Transitions, transitions …

Year end 2021 will see the end of two venerable oil and gas institutions as Energistics shuts up shop in Houston and Common Data Access closes its doors in London.

The UK Government’s Oil & Gas Authority flipped the switch on the UK National Data Repository on the 1st of July 2021, marking the end of an era for Common Data Access, the industry-backed provider of seismic and well data services. CDA was founded some 25 years ago by UK operators and later resulted in the creation of UKOilandGasData, a collaborative online data sharing platform.

The Wood Review of 2013 suggested that oil and gas data would be better managed and distributed by the government and set the ball rolling on a National Data Repository, run by OGA. CDA’s data provided the foundation of the NDR, which launched in 2019. In 2020, OGA contracted Osokey, a UK-based provider of cloud-based subsurface data management to upgrade the NDR with an Esri ArcGIS Online frontend.

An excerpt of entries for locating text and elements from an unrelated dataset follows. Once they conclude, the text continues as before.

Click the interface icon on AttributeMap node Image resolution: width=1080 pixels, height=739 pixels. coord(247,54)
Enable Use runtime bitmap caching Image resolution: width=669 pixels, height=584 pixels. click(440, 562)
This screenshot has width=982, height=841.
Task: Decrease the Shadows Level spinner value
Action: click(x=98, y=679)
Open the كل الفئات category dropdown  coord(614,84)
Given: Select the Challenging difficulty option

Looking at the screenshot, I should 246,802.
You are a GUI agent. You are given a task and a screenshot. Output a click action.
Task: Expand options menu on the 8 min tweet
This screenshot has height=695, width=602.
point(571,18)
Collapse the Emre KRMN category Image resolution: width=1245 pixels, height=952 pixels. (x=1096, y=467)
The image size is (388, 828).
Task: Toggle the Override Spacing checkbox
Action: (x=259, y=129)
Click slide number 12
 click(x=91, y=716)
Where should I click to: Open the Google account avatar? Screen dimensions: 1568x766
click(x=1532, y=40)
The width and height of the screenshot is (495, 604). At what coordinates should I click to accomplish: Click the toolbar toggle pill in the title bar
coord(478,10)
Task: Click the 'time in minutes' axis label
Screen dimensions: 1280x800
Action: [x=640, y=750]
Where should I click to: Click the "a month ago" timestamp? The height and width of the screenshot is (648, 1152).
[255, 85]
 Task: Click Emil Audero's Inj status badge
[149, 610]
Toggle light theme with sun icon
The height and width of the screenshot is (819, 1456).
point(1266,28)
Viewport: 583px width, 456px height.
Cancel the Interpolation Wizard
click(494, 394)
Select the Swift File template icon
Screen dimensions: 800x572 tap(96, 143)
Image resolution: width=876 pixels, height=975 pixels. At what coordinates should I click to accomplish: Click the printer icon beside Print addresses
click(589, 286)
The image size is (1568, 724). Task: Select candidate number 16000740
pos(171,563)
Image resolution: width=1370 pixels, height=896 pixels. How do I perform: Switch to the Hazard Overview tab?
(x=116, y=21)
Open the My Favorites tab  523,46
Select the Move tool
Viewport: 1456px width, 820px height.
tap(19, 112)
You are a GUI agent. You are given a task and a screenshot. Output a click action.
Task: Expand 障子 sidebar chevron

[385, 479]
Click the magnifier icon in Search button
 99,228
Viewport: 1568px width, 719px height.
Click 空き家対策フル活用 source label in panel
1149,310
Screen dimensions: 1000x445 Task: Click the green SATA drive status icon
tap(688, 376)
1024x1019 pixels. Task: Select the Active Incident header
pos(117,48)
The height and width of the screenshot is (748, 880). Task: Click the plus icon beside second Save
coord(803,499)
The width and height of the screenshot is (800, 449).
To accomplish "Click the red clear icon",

Invited to ‘explore the new improved NDR’ we were met with a ‘Firefox web browser has been detected. A Chromium-based web browser is required to access the full NDR functionality’. Whatever. Some 50 years’ worth of crucial North Sea data is already available from the NDR with ‘up to 4,000% more’ data coming over the next five years to ‘maximize opportunities for the energy sector, inform investment decisions and assist the drive towards net zero’. Data from the NDR is free of charge up to a 3TB/month limit over which a ‘minimal charge’ is made.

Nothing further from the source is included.